## Begin

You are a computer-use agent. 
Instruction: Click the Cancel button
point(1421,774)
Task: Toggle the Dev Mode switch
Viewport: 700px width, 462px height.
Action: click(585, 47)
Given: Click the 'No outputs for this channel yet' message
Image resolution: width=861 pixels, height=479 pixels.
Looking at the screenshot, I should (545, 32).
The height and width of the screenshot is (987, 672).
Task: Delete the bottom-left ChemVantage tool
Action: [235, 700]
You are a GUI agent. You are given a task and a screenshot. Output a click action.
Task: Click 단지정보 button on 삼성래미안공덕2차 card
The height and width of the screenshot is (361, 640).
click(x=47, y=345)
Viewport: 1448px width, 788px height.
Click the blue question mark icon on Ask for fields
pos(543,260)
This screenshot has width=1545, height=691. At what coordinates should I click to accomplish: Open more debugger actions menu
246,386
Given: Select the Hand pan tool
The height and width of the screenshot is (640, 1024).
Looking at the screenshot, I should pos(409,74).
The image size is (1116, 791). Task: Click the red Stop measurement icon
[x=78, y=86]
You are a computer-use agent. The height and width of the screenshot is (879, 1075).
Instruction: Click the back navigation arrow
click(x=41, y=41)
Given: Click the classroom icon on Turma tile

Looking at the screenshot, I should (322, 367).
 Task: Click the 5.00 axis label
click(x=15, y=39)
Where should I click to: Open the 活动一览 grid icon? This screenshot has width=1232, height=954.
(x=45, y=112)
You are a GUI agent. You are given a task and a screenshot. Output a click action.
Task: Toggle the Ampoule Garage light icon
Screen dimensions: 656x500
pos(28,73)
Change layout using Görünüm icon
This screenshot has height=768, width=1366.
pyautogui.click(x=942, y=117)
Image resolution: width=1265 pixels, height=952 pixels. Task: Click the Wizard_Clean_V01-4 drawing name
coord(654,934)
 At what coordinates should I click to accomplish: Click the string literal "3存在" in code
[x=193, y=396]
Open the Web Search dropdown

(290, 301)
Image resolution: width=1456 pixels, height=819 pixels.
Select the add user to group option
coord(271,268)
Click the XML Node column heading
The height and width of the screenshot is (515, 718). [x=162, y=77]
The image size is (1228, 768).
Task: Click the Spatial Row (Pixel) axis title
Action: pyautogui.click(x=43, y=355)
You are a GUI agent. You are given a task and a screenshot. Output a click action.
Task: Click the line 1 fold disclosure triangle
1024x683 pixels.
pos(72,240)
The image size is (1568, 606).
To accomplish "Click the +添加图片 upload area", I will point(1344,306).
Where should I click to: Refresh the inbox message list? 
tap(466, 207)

## End

* [Your task]: Copy out every entry above, character for character.

* [Complete output]:
You are a computer-use agent. 
Instruction: Click the Cancel button
point(1421,774)
Task: Toggle the Dev Mode switch
Viewport: 700px width, 462px height.
Action: click(585, 47)
Given: Click the 'No outputs for this channel yet' message
Image resolution: width=861 pixels, height=479 pixels.
Looking at the screenshot, I should (545, 32).
The height and width of the screenshot is (987, 672).
Task: Delete the bottom-left ChemVantage tool
Action: [235, 700]
You are a GUI agent. You are given a task and a screenshot. Output a click action.
Task: Click 단지정보 button on 삼성래미안공덕2차 card
The height and width of the screenshot is (361, 640).
click(x=47, y=345)
Viewport: 1448px width, 788px height.
Click the blue question mark icon on Ask for fields
pos(543,260)
This screenshot has width=1545, height=691. At what coordinates should I click to accomplish: Open more debugger actions menu
246,386
Given: Select the Hand pan tool
The height and width of the screenshot is (640, 1024).
Looking at the screenshot, I should pos(409,74).
The image size is (1116, 791). Task: Click the red Stop measurement icon
[x=78, y=86]
You are a computer-use agent. The height and width of the screenshot is (879, 1075).
Instruction: Click the back navigation arrow
click(x=41, y=41)
Given: Click the classroom icon on Turma tile

Looking at the screenshot, I should (322, 367).
 Task: Click the 5.00 axis label
click(x=15, y=39)
Where should I click to: Open the 活动一览 grid icon? This screenshot has width=1232, height=954.
(x=45, y=112)
You are a GUI agent. You are given a task and a screenshot. Output a click action.
Task: Toggle the Ampoule Garage light icon
Screen dimensions: 656x500
pos(28,73)
Change layout using Görünüm icon
This screenshot has height=768, width=1366.
pyautogui.click(x=942, y=117)
Image resolution: width=1265 pixels, height=952 pixels. Task: Click the Wizard_Clean_V01-4 drawing name
coord(654,934)
 At what coordinates should I click to accomplish: Click the string literal "3存在" in code
[x=193, y=396]
Open the Web Search dropdown

(290, 301)
Image resolution: width=1456 pixels, height=819 pixels.
Select the add user to group option
coord(271,268)
Click the XML Node column heading
The height and width of the screenshot is (515, 718). [x=162, y=77]
The image size is (1228, 768).
Task: Click the Spatial Row (Pixel) axis title
Action: pyautogui.click(x=43, y=355)
You are a GUI agent. You are given a task and a screenshot. Output a click action.
Task: Click the line 1 fold disclosure triangle
1024x683 pixels.
pos(72,240)
The image size is (1568, 606).
To accomplish "Click the +添加图片 upload area", I will point(1344,306).
Where should I click to: Refresh the inbox message list? 
tap(466, 207)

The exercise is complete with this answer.